O índice de massa corporal (IMC) corresponde a uma fórmula dada pelo peso a dividir pela altura ao quadrado,
sendo uma relação matemática. É uma equação que não traduz mais do que o peso e a altura. No entanto, a altura
e a estatura do idoso não é igual à do adulto devido, por exemplo, a cifose dorsal. Este IMC, um dos fatores de
maior risco de doença cardiovascular, no idoso pode não ter o mesmo significado. Acabou por ser demonstrado
que, quando os idosos têm um IMC entre 25 e 30 (considerado excesso de peso), na verdade parece que têm menos
mortalidade, podendo dizer que o excesso de peso é um fator protetor. Isto altera o paradigma do IMC, sendo
necessário um ajuste.

Na verdade, os indivíduos que tinham um IMC acima de 30 foram aqueles que sobreviveram mais tempo. Isto
acontece porque dois indivíduos podem ter a mesma altura e o mesmo peso, tendo assim o mesmo IMC, mas não
têm o mesmo risco cardiovascular, havendo maior risco num obeso do que num idoso.

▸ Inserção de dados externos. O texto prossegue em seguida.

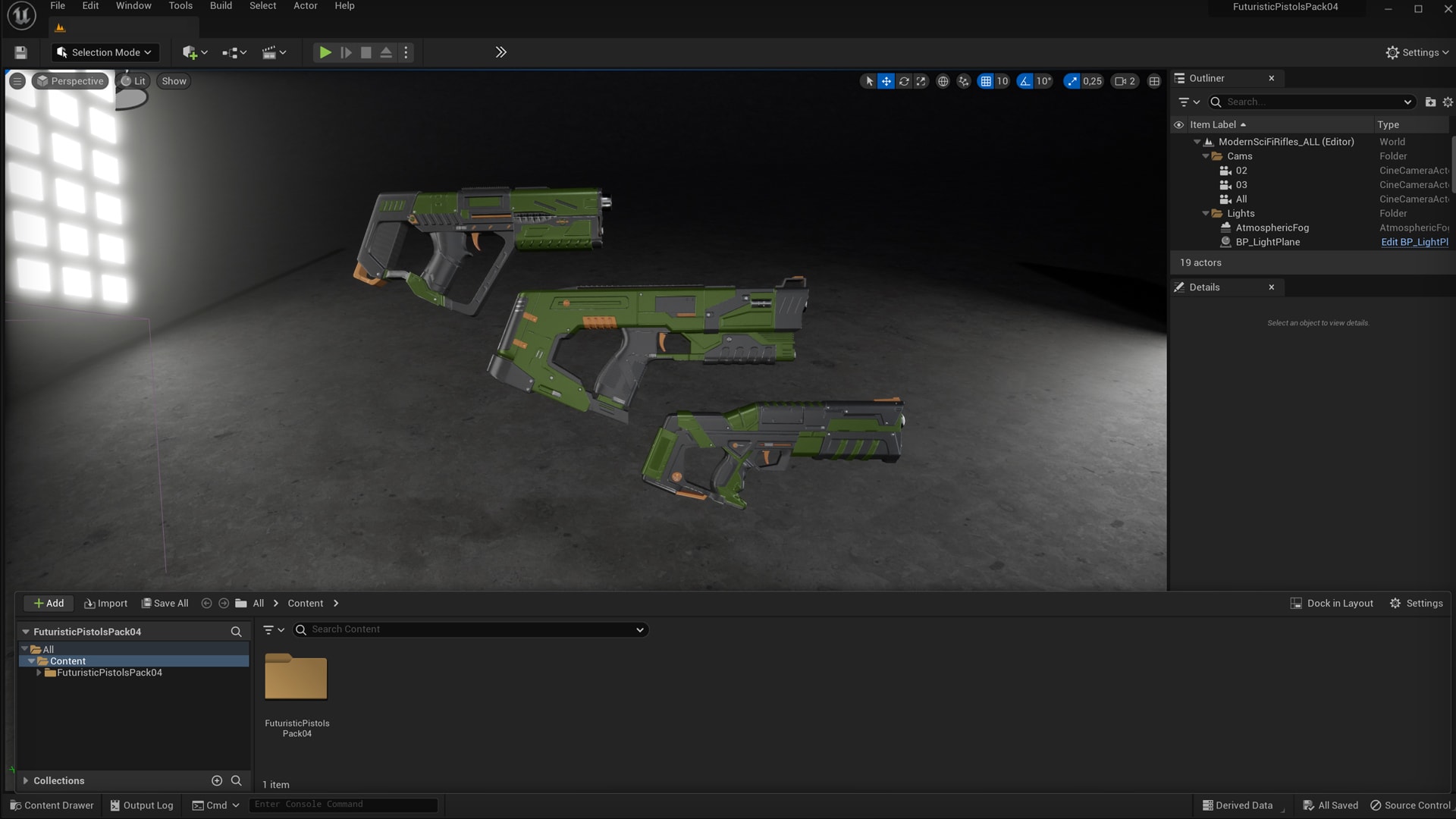This screenshot has width=1456, height=819.
Task: Click the Edit BP_LightPlane link
Action: (1414, 242)
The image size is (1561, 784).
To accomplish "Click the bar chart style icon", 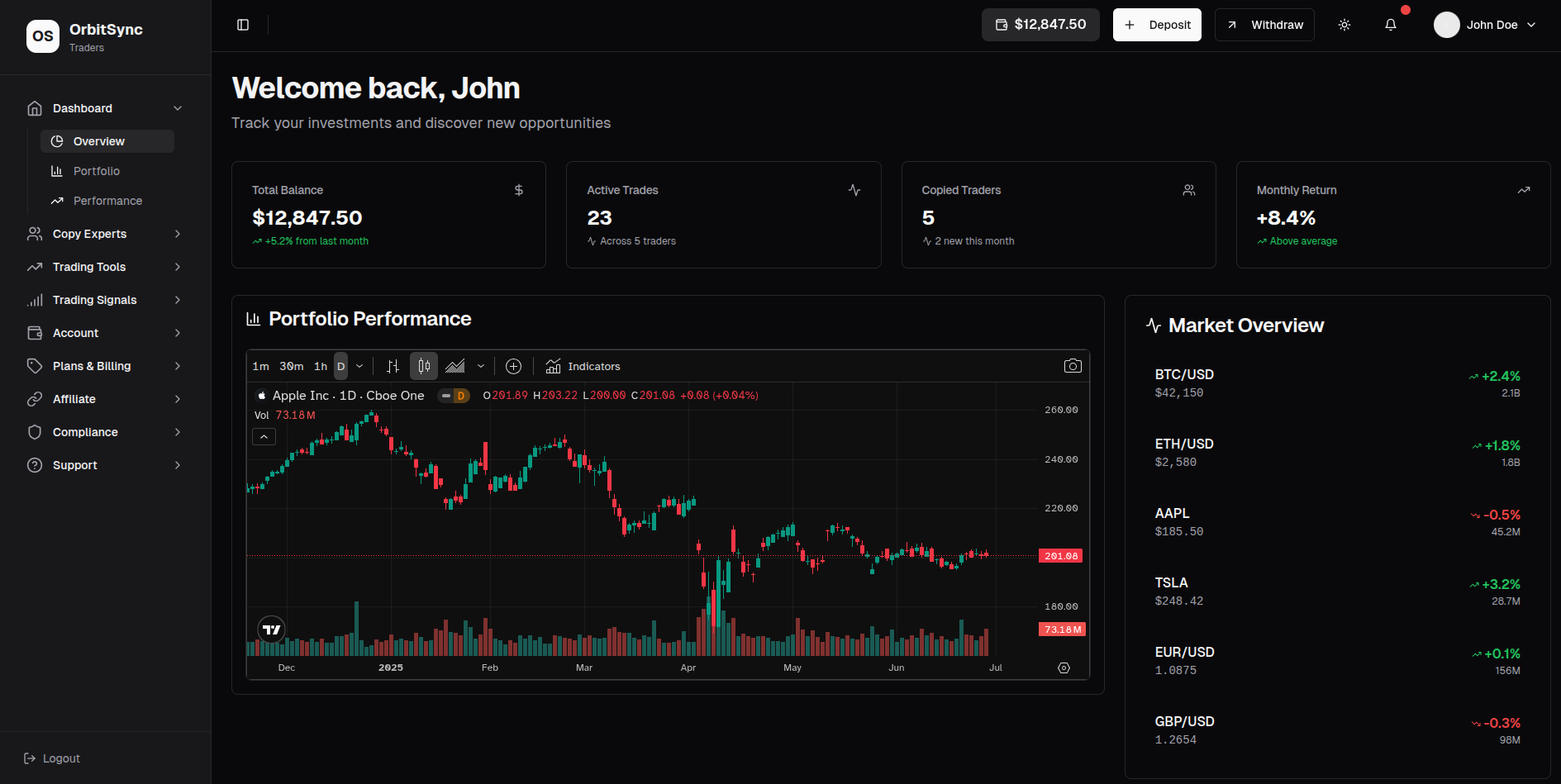I will [x=393, y=366].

Não somos apenas uma
equação matemática, temos de ter em conta também a composição corporal do indivíduo e outros aspectos como
o aumento da massa gorda e a diminuição da massa magra no idoso e as alterações de estatura. Assim, se há a
alteração destes componentes, não devemos usar os mesmos limites que usamos nos jovens e nos adultos, sendo
então necessário diferentes pontos de corte no IMC. Abaixo do valor 22 de IMC no idoso temos desnutrição e o
intervalo correspondente a excesso de peso passa a ser mais pequeno. Segundo o Seneca Study, a perda de peso
ameaça mais a sobrevivência do idoso do que o ganho de peso.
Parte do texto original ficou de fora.